生きる最後まで諦めずに悪あがきしたほうが、人生きっと楽しいです。

3. 無茶振りが頻出し克服している

これは1と2に関連するものですが、ユーザのために高い理想を実現するためには、現実との差を埋めなければいけません。

その際、今の実力でマイペースにできる範囲のことをやっているだけでは、その実現が100年後200年後とかになってしまうこともあります。しかしそんなにも待ってはいられません。

もちろん世の中には、世代を跨いで実現する、長期的な事業や施策も存在するので、その限りではありません。大きな志ほど、一世代では実現できないことが多いです。

一方、企業が急成長を遂げるには、ある程度のスピード感で、実現できる範囲を増やし続けなければなりません。

そう考えると、理想と現実のギャップを埋めるために、度々無茶をしながら乗り越えていく場面が出てきます。故に急成長するスタートアップでは、この無茶振りが必ずあります。

逆に無茶振りではない状況というのは、
a 設定された目標(タスク)がそれほど高くない。
b 目標が高くても、その人に実現能力が備わっている。
c 目標が高くても、上役により事前に整えられている。

このいずれかだと考えられます。

aは、スタートアップではあまり相応しくない目標設定です。低い目標ばかりを熟しても、非連続な成長は起こりません(緩やか成長を理想としている企業もあるため、決してNGという意味ではありません)。

bは、理想です。しかし卓越した人材ばかりが勢揃いしている企業は稀有です。殆どの企業では、事業や企業の成長とともに、(経営者も含めて)メンバーも成長してできるようになっていきます。

cは、一見良い状態のように見えますが、これは仕事を振る側に負荷が掛かっている状態と言えます。

無茶振りを因数分解すると、「納期」「品質」「資源」のいずれかが厳しい状況であることが多いです(中には最適な解決手段が思いつかない、本質的課題を捉えられないなどの根本的な問題も発生しますが)。これを事前に上役が整えるということは、厳しい状況を上役が可能範囲に解決して渡していることになります。

悪くはありませんが、この場合は長期的な企業成長は見込めません。
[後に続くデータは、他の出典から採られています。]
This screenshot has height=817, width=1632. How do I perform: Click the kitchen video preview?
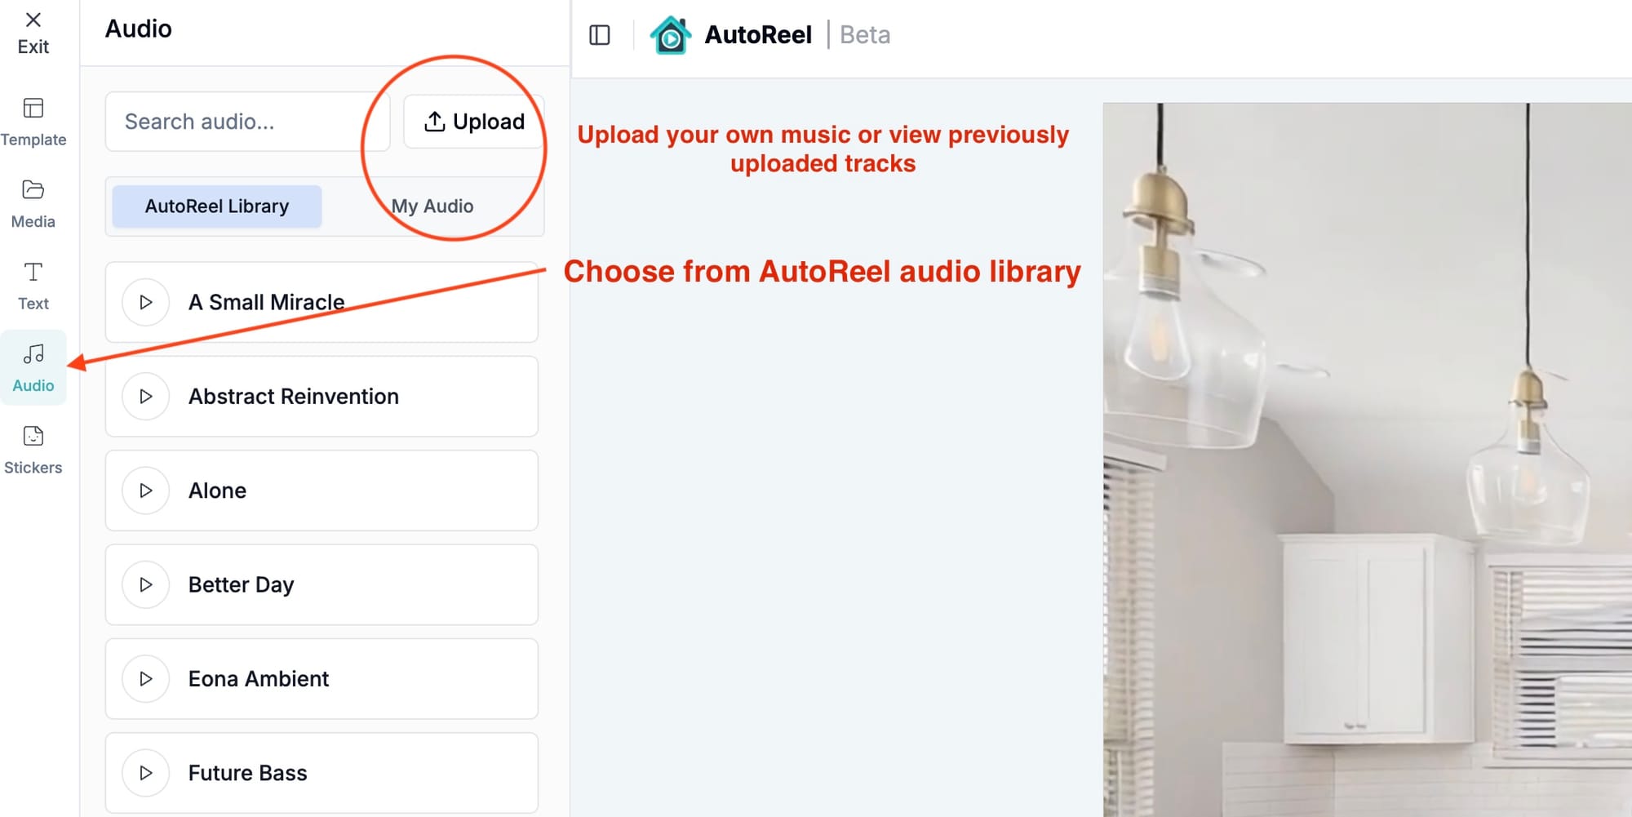pos(1368,460)
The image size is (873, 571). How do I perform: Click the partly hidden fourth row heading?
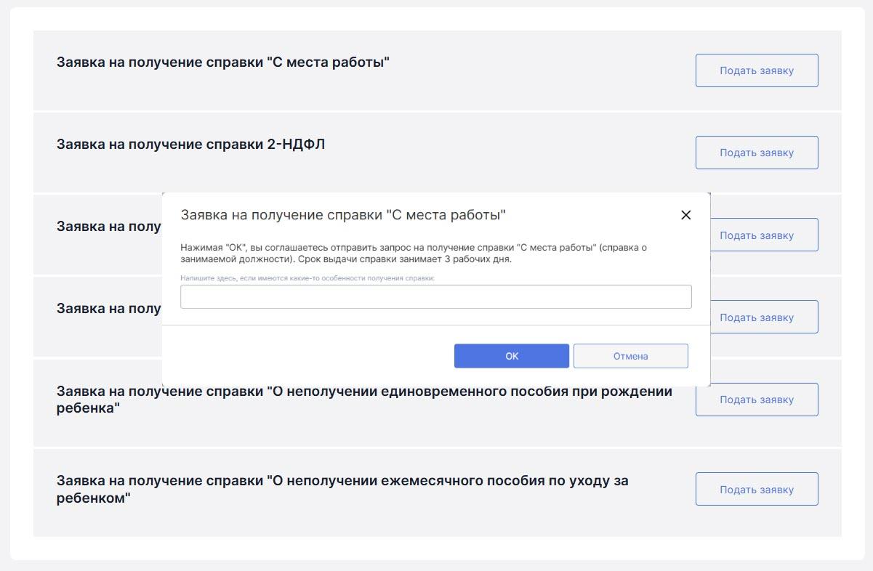pos(108,309)
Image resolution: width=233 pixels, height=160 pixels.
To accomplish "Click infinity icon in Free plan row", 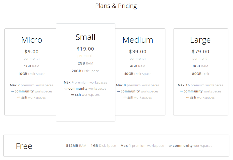I will coord(170,146).
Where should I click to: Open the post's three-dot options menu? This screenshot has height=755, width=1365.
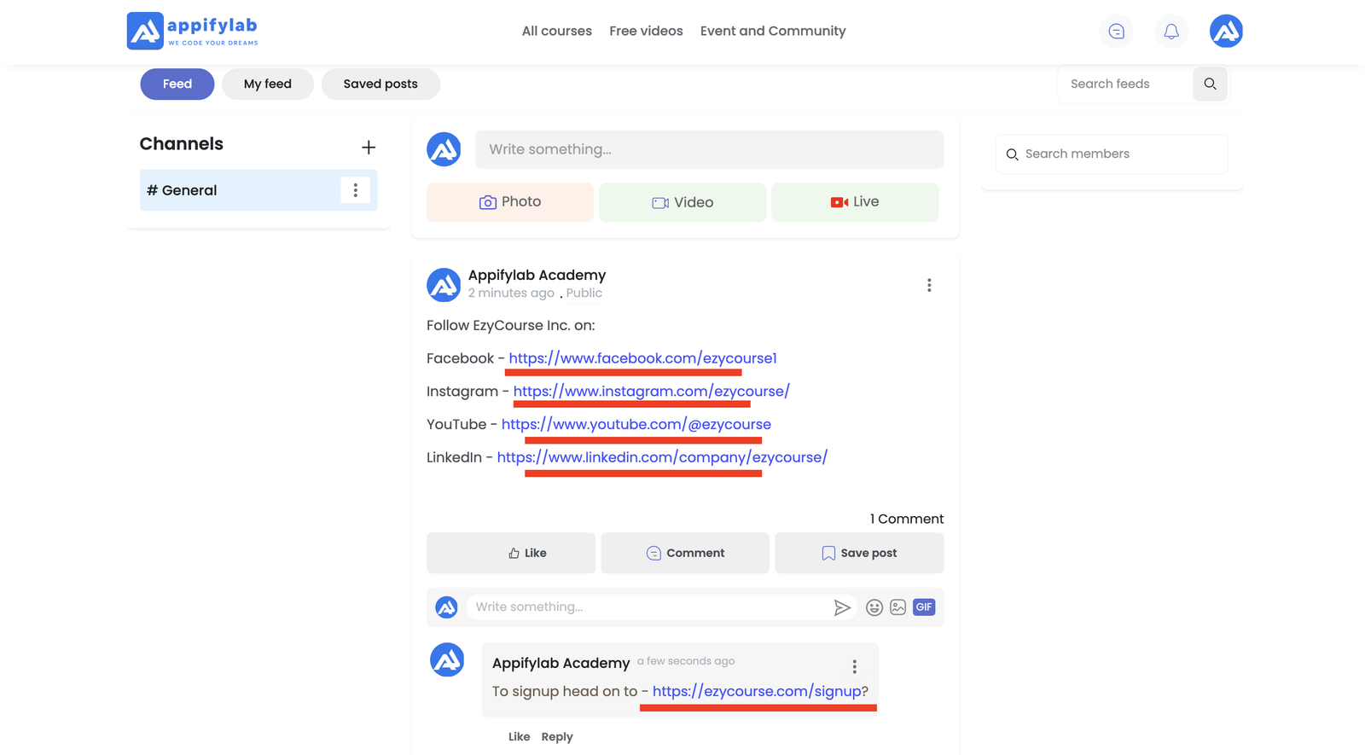tap(928, 285)
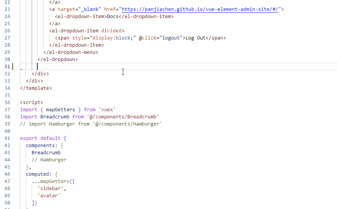Click Breadcrumb inside components on line 43
Viewport: 337px width, 209px height.
[46, 153]
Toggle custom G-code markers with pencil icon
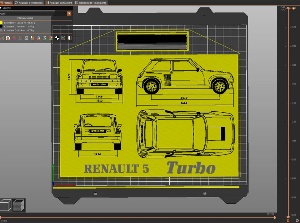Image resolution: width=300 pixels, height=223 pixels. tap(51, 38)
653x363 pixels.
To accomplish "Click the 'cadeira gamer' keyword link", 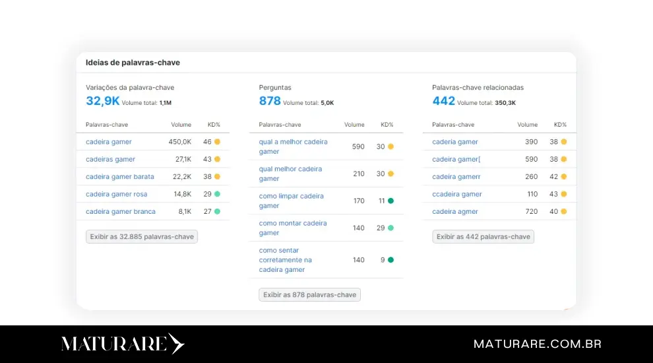I will (x=109, y=142).
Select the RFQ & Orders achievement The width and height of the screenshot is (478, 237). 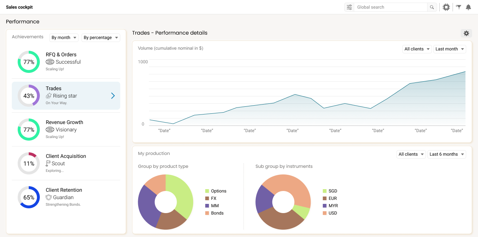pos(66,62)
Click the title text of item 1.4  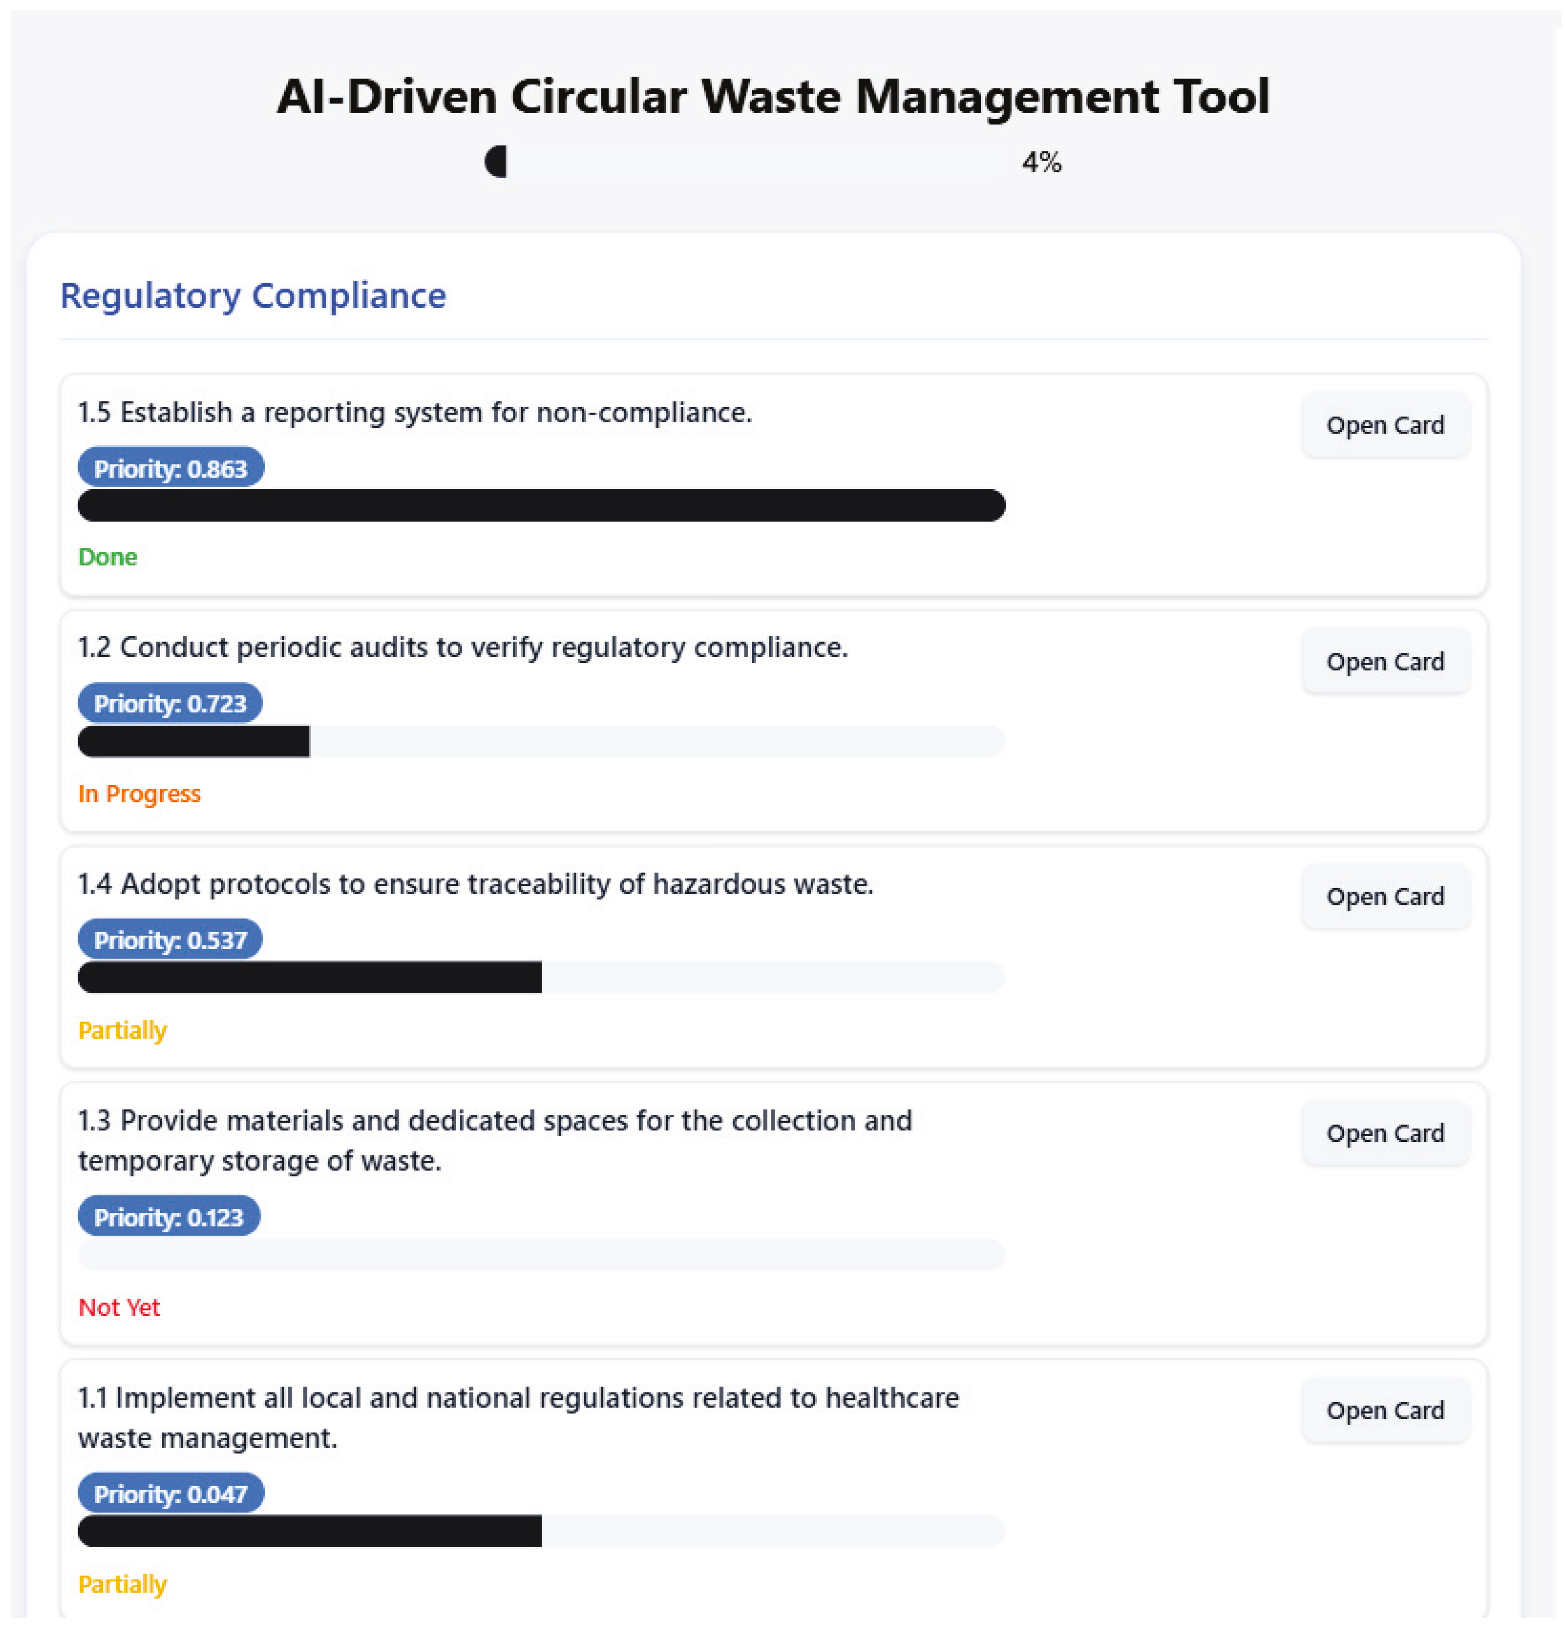pyautogui.click(x=475, y=884)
なぜなら、メンバーの成長が阻害されているためです。

前述したように、強い組織はメンバー全体が諦めの悪い状態です。その諦めの悪さが成長を促します。そう考えると、何か無茶だと感じるような山に登っていないとその状況を起こり得ません。

また、それを事前に整えて渡す時間があるなら、上役はもっと別のことに(上役にとっての無茶に)時間を使ったほうが良いです。そのほうが企業の成長が見込めます。

新しいことに挑戦するときは、必ず無茶が発生します

これはどんな成長企業でも起こっており、それぞれのメンバーがその無茶を乗り越えることにより事業と人が成長していきます。「納期」「予算」「資源」の変数を自身でマネジメントしながら、目標達成していく必要があります。

上手くできない人のパターンでよくあるのが、弄れる変数を弄ろうとしないことです。それにより詰んでいきます。もちろん場面によって、納期は絶対動かせない。予算はこれ以上増やせない。などはあります。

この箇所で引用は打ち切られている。